I couldn't feel anything, but yet I felt everything.

I laid in the street, unable to move and unable to scream.

It was dark—the Saint Denis backstreets only lit by dim streetlights that were few and far in between each other. It was late and late enough that everyone had moved indoors until the first light. By that time, I didn't know what I would be…if anything.

It felt as if my body was filling with liquid flame. It started in my toes, working its way up my legs, my stomach, arms, up through my chest and my neck, ending in my head that burned like blue flames.

The heat... The feeling of burning alive didn't stop. I choked on my screams. The pain was too intense to part my lips. The charring of my insides; burning every cell, every nerve ending, every fiber of me—paralyzed me even though I wanted to do nothing more than to writhe on the hard street below me. I wanted so desperately to escape the pain and cry out.

How long I had been laying here burning up from the inside, I didn't know. I was losing my perception of time and a dark heaviness fleeted across my body. Despite the agonizing burn, a feeling of an ethereal confusion sat at the forefront of my brain.
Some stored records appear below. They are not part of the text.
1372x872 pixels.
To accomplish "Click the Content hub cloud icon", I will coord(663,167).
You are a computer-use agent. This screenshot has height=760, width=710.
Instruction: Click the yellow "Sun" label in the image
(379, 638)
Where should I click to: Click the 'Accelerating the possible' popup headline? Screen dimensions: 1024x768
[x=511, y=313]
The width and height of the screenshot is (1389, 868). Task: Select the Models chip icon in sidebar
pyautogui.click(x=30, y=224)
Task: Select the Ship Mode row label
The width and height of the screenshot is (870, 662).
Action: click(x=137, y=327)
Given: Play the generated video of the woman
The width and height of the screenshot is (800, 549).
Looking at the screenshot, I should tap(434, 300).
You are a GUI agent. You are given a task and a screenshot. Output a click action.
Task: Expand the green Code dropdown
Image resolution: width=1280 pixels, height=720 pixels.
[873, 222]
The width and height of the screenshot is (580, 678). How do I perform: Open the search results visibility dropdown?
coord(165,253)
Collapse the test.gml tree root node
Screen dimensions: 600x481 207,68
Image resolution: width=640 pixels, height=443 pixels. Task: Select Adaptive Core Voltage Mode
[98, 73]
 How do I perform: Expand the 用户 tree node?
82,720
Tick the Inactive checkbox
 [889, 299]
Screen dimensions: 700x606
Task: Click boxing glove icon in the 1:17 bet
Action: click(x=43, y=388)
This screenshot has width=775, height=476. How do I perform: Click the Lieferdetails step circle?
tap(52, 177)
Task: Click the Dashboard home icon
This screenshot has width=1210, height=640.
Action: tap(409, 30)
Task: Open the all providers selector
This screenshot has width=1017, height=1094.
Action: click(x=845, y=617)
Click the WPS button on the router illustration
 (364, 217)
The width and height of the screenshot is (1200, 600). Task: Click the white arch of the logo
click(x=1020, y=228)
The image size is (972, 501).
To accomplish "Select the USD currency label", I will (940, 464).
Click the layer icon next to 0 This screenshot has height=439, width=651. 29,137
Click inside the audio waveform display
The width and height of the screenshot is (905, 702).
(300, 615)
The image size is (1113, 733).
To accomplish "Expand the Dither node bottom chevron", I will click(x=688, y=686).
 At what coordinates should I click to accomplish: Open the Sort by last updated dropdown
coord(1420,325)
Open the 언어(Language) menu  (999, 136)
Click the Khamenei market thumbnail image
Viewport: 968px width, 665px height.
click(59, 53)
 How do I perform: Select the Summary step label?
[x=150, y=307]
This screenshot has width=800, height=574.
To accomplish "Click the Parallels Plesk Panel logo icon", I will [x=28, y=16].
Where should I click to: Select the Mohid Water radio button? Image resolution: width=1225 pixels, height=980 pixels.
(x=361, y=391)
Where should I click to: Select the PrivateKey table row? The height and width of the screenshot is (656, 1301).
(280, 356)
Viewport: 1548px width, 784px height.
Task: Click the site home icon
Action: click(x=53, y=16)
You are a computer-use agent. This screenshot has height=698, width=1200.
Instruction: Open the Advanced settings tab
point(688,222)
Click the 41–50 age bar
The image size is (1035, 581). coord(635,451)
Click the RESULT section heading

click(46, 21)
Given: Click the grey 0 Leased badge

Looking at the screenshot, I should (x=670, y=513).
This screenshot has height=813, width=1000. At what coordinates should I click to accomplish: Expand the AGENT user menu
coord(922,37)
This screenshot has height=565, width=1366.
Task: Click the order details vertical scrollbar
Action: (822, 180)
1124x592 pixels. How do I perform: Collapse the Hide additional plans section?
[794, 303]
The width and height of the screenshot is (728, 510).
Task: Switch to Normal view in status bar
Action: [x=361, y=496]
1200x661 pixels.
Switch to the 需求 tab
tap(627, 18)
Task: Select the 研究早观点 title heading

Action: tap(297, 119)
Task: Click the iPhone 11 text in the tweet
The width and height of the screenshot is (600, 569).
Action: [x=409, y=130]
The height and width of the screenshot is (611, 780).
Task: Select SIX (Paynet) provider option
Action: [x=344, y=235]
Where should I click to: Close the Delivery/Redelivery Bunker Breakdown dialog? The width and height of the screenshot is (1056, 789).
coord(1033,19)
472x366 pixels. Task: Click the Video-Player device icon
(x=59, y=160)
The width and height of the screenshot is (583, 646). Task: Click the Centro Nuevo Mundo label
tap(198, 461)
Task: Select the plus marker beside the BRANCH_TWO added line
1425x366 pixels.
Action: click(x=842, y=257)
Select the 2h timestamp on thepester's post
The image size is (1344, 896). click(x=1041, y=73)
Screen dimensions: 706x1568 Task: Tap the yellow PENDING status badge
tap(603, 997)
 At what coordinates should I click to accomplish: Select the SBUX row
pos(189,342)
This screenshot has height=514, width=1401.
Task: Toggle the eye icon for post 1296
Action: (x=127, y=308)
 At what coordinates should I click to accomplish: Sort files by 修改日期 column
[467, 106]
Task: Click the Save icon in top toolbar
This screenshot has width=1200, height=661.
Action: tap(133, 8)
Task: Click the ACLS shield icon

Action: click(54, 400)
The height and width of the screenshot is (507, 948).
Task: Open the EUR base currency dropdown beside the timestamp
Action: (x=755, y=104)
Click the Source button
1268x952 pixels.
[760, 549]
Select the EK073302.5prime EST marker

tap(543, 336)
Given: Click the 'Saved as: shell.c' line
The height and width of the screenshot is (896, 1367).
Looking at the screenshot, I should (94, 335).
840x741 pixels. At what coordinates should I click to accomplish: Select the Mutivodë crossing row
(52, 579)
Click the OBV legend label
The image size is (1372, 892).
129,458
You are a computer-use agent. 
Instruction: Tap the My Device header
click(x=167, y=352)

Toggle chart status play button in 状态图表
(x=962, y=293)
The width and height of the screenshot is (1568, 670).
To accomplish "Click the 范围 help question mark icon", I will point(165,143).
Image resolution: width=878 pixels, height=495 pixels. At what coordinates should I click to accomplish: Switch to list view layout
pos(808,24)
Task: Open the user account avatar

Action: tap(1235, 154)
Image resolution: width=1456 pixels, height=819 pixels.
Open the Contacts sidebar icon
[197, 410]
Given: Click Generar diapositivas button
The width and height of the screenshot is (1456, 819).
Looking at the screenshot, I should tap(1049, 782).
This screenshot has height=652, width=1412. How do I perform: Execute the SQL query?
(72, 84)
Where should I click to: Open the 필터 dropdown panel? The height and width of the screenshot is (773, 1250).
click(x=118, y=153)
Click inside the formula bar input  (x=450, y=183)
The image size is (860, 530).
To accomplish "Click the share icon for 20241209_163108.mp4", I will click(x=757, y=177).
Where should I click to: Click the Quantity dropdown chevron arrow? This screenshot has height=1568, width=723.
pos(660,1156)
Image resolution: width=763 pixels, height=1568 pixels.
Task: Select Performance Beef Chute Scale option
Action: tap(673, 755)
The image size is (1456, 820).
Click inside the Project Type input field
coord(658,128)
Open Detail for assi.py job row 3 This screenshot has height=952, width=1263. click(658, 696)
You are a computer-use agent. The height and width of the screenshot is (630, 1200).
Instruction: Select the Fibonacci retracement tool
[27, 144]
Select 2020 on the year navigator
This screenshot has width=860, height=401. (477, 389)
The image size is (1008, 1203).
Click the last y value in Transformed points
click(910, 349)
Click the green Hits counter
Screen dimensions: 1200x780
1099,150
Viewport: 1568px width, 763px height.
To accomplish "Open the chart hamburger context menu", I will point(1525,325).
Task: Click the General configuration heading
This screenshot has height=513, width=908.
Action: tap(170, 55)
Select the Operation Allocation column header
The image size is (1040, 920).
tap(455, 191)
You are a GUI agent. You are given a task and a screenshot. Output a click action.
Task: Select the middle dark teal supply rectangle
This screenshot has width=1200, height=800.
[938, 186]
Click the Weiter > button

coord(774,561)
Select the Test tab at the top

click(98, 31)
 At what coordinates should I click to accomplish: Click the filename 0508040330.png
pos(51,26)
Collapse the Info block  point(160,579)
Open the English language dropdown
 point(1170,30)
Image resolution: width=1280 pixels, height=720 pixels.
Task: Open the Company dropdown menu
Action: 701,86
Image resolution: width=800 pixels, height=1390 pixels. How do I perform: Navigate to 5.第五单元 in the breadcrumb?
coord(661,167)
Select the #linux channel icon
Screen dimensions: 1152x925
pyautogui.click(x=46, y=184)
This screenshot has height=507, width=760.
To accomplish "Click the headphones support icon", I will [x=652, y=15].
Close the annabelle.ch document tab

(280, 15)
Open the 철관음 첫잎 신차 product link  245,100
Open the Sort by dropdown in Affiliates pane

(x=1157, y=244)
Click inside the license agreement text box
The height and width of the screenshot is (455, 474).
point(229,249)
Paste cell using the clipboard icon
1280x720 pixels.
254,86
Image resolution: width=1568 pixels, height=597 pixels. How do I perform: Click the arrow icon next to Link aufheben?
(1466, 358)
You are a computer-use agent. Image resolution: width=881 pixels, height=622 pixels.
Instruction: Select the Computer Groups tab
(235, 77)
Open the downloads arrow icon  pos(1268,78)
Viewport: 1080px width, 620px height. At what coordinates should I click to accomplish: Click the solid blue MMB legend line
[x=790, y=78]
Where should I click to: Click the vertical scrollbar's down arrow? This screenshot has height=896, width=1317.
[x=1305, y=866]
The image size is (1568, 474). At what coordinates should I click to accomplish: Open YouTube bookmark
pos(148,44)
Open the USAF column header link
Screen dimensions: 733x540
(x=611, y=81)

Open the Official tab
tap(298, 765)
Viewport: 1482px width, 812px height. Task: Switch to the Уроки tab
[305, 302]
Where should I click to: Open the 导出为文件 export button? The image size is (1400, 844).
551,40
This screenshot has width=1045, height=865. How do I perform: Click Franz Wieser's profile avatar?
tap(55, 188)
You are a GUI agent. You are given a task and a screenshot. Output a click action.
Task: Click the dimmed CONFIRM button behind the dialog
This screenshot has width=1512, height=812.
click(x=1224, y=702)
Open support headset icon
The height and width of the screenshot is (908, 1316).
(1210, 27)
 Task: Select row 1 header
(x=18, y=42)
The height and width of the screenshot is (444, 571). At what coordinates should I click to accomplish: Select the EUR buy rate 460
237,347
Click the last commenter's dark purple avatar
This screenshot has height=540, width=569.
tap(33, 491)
A slew of memories, unable to be stopped, flooded my thoughts. Vivid memories of my parents…when they were healthy and happy. Vivid memories of my parents…when they were sick and unwell. Vivid memories of their funeral. Vivid memories of running away because I didn't want to be put into an orphanage. I could feel the exact feelings and emotions of those moments. Memories of meeting Dutch, Arthur, John, who had become my father and brothers, and the rest of the gang as they filtered into our dysfunctional family. I felt the happiness, sadness, anger, jealousy, the confidence of each moment I had experienced in my lifetime.

The memories stopped with the night of my nineteenth birthday. A void of dead space between being taken and until now.

At the height of the pain, the hotter the burn, that is when I was able to see what had happened to me. That was when I was able to see who had taken me from my family.